1. Votre niveau de revenu actuel par rapport au futur
La règle générale en planification financière repose sur le taux marginal d'imposition :
- Si votre revenu actuel est très élevé : Le REER est souvent avantageux, car la déduction immédiate vous permet d'économiser de l'impôt à un taux élevé. Vous retirerez idéalement ces sommes plus tard, lorsque votre revenu de retraite sera plus faible.
- Si votre revenu actuel est modeste ou variable : Le CELI est souvent préférable. Cotiser à un REER avec un revenu plus bas offre une déduction moins payante et vous prive de marge de manœuvre fiscale pour les années plus lucratives.
2. Le besoin de liquidités et le fonds d'urgence
Les réalités des PME et des travailleurs indépendants au Québec comportent des variations saisonnières et des imprévus contractuels. Si vos surplus doivent potentiellement servir de coussin financier pour subvenir à vos besoins personnels en cas de ralentissement d'activité, le CELI est la solution tout indiquée.
Un retrait du REER est irréversible : vous perdez définitivement vos droits de cotisation pour ce montant et vous subissez une retenue d'impôt à la source immédiate.
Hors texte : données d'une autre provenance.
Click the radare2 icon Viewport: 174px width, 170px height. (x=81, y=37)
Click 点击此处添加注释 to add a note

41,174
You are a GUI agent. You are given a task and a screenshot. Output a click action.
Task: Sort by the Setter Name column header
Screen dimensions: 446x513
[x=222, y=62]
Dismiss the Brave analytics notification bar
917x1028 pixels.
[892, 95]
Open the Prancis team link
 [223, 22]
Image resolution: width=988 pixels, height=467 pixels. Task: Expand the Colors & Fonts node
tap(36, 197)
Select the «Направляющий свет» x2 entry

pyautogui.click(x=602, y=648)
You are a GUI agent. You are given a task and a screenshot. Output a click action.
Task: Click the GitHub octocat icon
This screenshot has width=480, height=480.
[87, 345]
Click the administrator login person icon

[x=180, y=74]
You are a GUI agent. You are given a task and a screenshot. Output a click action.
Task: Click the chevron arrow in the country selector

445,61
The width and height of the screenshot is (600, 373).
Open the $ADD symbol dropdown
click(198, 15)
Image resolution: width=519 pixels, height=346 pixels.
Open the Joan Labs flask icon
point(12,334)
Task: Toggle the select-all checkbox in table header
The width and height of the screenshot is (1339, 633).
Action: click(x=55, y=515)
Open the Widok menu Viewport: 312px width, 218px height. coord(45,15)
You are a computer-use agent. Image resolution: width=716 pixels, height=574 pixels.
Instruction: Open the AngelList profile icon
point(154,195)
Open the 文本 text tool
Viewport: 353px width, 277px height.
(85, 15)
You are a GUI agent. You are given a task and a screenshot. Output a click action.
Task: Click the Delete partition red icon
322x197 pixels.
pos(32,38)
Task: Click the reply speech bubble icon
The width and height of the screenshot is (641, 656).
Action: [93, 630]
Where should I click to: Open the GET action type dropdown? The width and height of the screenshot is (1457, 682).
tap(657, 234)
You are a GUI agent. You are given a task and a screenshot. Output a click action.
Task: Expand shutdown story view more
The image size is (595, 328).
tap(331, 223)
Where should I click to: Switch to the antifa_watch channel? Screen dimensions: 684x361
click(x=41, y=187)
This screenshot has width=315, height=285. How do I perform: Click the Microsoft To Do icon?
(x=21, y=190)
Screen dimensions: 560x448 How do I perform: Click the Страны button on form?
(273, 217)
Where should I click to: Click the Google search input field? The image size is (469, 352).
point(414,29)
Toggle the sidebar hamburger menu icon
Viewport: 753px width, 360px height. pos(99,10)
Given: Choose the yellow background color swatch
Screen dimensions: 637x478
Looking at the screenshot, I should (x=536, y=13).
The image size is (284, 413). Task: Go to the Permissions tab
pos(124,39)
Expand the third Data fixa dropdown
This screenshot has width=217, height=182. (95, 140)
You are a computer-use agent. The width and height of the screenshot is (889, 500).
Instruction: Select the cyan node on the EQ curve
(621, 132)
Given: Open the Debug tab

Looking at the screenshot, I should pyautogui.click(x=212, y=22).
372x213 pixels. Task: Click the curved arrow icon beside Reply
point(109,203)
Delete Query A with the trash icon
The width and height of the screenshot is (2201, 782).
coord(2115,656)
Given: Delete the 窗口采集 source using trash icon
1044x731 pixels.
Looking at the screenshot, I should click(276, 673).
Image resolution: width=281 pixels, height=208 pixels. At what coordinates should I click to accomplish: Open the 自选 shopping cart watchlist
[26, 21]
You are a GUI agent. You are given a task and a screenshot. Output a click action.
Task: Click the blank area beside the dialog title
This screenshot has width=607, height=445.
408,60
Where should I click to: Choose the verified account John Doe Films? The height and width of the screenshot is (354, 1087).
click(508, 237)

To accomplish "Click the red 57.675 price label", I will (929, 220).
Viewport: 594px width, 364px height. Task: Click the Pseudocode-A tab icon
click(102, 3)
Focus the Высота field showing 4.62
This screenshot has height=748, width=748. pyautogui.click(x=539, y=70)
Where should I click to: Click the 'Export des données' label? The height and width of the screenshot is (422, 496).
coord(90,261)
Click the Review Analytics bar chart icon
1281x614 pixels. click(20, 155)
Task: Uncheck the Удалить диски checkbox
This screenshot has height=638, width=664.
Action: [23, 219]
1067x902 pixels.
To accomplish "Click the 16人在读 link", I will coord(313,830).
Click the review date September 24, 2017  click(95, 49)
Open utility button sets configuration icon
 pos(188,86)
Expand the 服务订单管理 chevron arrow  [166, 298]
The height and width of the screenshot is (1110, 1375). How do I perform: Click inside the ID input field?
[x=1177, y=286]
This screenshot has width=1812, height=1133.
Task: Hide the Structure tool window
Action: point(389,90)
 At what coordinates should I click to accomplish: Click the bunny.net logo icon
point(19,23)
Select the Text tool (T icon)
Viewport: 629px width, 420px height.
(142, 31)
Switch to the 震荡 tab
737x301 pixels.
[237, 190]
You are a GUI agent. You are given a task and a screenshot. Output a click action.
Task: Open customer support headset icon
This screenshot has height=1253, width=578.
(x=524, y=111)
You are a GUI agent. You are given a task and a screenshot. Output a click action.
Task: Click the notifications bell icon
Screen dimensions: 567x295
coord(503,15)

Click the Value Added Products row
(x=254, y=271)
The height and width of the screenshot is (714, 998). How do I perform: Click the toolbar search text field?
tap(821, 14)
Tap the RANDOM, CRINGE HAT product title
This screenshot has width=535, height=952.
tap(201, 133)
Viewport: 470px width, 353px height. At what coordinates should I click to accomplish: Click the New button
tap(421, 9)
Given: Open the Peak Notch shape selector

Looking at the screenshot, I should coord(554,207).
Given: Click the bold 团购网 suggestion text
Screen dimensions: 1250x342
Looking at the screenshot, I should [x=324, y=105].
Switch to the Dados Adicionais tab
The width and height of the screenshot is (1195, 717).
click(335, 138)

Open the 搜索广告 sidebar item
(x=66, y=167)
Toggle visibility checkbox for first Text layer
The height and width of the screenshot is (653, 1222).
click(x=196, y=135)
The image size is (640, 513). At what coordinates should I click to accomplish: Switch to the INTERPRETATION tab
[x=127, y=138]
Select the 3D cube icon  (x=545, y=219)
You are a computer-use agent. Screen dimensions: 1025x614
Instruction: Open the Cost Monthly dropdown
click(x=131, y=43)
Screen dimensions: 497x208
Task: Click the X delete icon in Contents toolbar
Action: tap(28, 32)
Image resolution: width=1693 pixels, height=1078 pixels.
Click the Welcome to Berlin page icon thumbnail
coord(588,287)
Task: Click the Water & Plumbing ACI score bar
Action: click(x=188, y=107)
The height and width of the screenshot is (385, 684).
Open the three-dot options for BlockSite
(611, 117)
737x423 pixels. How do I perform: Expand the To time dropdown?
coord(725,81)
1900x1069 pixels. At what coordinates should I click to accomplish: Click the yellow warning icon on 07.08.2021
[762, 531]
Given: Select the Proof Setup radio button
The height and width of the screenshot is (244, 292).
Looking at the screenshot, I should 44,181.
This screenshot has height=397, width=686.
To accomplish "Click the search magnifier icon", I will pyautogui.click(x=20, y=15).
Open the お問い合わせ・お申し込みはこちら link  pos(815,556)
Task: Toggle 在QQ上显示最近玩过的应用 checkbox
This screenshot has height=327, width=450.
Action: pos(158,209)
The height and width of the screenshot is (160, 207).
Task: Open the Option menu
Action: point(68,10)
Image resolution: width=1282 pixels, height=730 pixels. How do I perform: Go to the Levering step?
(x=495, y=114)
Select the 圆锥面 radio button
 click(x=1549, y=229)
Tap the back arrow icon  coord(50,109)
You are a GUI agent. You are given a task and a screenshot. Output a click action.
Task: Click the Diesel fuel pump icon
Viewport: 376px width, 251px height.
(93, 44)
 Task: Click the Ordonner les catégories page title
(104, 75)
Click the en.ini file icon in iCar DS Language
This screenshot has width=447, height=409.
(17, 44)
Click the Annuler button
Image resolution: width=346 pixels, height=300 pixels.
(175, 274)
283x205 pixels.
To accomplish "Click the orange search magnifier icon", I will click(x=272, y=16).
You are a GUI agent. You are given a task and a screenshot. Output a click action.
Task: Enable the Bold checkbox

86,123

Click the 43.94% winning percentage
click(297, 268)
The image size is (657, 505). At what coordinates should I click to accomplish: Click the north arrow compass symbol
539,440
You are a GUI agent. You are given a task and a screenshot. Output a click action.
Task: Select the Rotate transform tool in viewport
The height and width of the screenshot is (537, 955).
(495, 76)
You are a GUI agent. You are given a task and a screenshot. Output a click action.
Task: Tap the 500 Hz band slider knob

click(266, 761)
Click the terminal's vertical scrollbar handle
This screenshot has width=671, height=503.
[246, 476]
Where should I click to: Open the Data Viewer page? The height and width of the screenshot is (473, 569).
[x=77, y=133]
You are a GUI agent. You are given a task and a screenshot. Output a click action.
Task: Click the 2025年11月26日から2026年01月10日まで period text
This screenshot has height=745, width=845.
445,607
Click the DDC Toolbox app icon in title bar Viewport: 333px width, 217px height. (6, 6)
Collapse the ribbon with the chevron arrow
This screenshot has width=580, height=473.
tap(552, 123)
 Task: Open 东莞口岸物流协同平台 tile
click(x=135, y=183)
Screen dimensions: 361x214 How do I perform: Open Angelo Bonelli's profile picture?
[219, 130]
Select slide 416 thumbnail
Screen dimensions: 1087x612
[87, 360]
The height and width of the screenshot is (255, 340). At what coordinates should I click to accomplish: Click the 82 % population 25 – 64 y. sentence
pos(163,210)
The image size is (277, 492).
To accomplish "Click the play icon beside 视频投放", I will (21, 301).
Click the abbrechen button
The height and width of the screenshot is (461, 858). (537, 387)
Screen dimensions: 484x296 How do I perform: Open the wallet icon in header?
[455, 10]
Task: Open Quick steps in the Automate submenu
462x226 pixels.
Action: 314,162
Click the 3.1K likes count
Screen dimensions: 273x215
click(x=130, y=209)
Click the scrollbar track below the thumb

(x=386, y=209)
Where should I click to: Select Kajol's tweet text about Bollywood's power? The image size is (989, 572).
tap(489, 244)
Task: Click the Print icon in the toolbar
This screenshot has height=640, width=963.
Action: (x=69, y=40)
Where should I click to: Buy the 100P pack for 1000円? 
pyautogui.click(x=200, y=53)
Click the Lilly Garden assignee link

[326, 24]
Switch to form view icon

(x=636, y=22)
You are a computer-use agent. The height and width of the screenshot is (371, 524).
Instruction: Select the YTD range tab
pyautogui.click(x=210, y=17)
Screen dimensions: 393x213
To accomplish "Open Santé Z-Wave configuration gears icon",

Avec le CELI, vous conservez un accès direct à votre capital sans pénalité.
3. L'horizon de placement
Pour des objectifs à moyen terme, comme l'achat d'un bien immobilier, un congé sabbatique ou un projet personnel dans quelques années, le CELI offre une totale liberté. Si l'objectif exclusif demeure la retraite à long terme, le REER reprend souvent le dessus, particulièrement combiné à un réinvestissement systématique du remboursement d'impôt obtenu.
Travailleur autonome ou entreprise incorporée : un impact direct
La structure juridique de votre entreprise au Québec influence profondément vos options de rémunération et d'épargne.
Pour le travailleur autonome
Le travailleur autonome non incorporé est imposé sur la totalité de son bénéfice net d'entreprise. Pour lui, les cotisations au REER constituent l'un des rares leviers pour réduire directement son revenu imposable de l'année financière en cours.
Pour le dirigeant d'une société par actions
L'entrepreneur incorporé peut choisir son mode de rémunération entre salaire et dividendes. Ce choix a un impact direct sur ses droits d'épargne :
- Le salaire : Génère des droits de cotisation au REER, mais implique des charges sociales et des retenues à la source.
- Les dividendes : Ne génèrent aucun droit de cotisation au REER, ce qui oriente naturellement l'épargne personnelle résiduelle vers le CELI.
Une stratégie mixte pour optimiser vos surplus
Il n'est pas obligatoire de choisir exclusivement l'un ou l'autre. Une bonne gestion financière consiste souvent à combiner les deux outils :
- Bâtir en priorité un fonds d'urgence équivalent à quelques mois de dépenses personnelles dans un CELI.
- Cotiser au REER lors des années particulièrement rentables pour atténuer les tranches d'imposition supérieures.
- Utiliser le remboursement d'impôt généré par le REER pour garnir ensuite votre CELI.
Conclusion : une décision qui s'appuie sur des chiffres précis
Le choix entre le REER et le CELI pour un entrepreneur au Québec dépend de la santé financière globale de votre entreprise, de votre statut juridique et de vos perspectives de croissance. Une saine planification commence toujours par une comptabilité impeccable de vos revenus et dépenses d'affaires tout au long de l'exercice financier.
Afin de valider vos droits de cotisation disponibles et de définir la formule optimale selon votre situation particulière, n'hésitez pas à consulter votre comptable professionnel agréé (CPA) ou un planificateur financier certifié.